Many users express their concerns that, even in four-wheel drive, the grip is not good enough. According to reviews, there is a high possibility that the vehicle slips on icy roads.

Others said they did work well in the snow but only under the condition of 4WD engagement. In any case, even having to set the traction to four-wheel drive means the tread is not deep enough, and the design is flawed. 

Noise and Comfort

Users stated in their reviews that the noise levels of the ride were low, and in that sense, the tires are pleasant to use. There aren’t many complaints about bumpy drives, and users give an 8.1/10 for this set in regards to comfort.


Since the warranty is good for 40,000-55,000 miles, you can expect to get more than that, and they should last for several years of regular use. Buyers have shown that they can go past the 70k mile limit. One reviewer has reached 81,000 miles and still uses them on the road.


At $1,100+ for a full set (depending on size), the value proposition of the Primacy XC is not ideal when compared to other models.

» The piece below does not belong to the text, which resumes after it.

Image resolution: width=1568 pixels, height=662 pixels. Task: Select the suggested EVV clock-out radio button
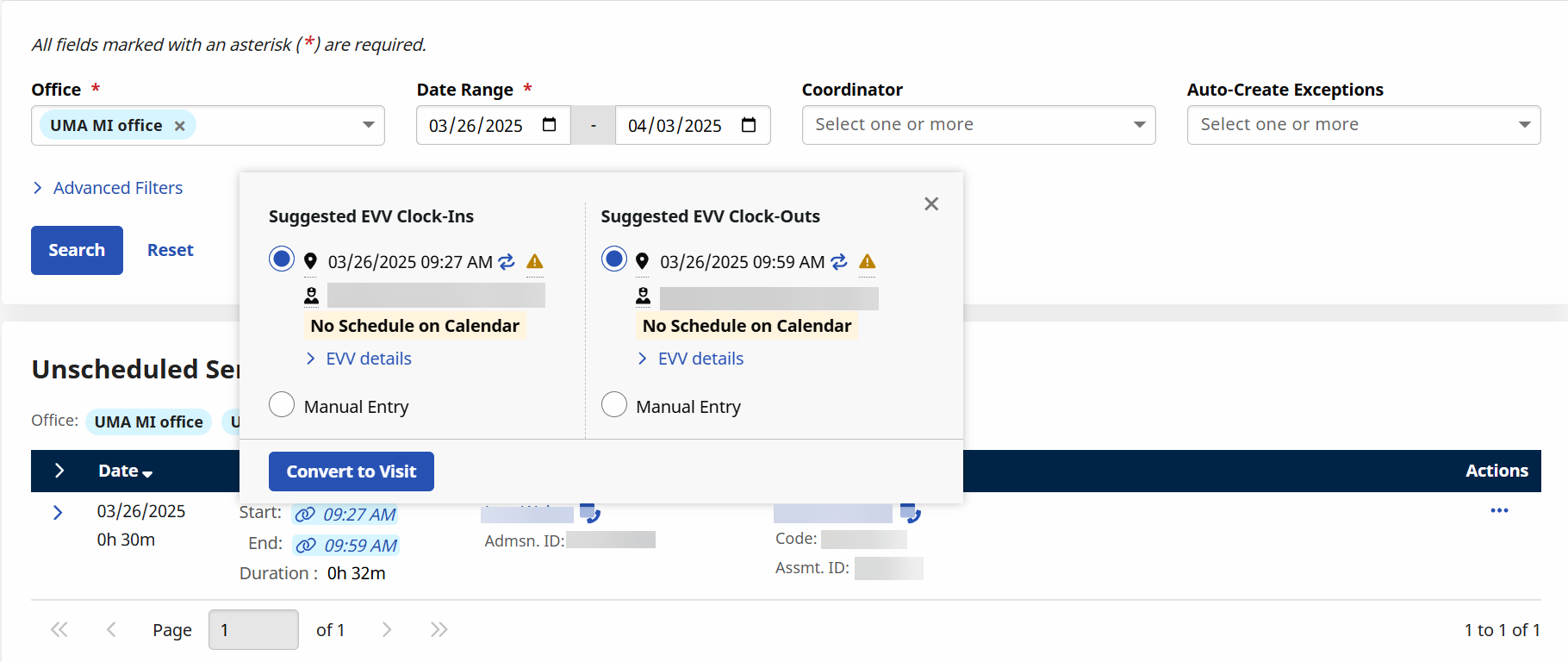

The quality does not match its price due to its lack of true all-season execution and the fact that other options simply outperform at a lower cost.

For example, you can get the Cooper Discoverer HT for a much lower price.

However, they do last a reasonable length of time, considering their 40-55k warranty.

Recommendations and Conclusions

If you live in a climate that doesn’t get harsh during the wintertime, the Michelin Primacy XC isn’t a bad choice—but it’s also not the best choice. 

You can surely get a lot of miles out of them, and they will do fine in both dry and wet conditions, but don’t expect them to keep up with any signs of snow. 

Look towards the Cooper Discoverer line for a much more versatile alternative. Or, if you are looking for the best, TireRack ranks the Firestone Destination LE3 at the top of the all-season category.

During the winter, you should invest in a dedicated pair of snow tires if you purchase this set, and Michelin’s main takeaway should be to redesign or alter the tread for a better grip on ice and snow. As a highway all-season, we can expect that they aren’t complete beasts for off-roading and won’t work very well in that situation. 

The pricing, of course, depends on the tire size, but you can expect to spend around the $900-$1300 range. That’s pretty expensive for a tire that isn’t the best year-round. Hopefully, they will launch a new version with improved performance. Until then, it’s advisable to search for alternatives with increased quality on the road, and these are not recommended.

In the end, tires are one of the most vital role players in car safety, so picking up the right pair is of utmost importance to ensure you have a smooth ride. They’re also not a cheap investment— choose wisely!